→ SUPPLIED RECORDS
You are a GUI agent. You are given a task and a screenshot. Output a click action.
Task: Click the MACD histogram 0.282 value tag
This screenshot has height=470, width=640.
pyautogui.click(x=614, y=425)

--

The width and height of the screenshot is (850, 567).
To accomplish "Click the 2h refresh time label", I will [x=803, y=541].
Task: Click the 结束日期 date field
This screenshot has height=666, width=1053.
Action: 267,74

→ WORK REQUIRED
Identify every line in the records above that contains the string "width", and copy each of those lines.

→ WORKED ANSWER
This screenshot has height=470, width=640.
The width and height of the screenshot is (850, 567).
This screenshot has height=666, width=1053.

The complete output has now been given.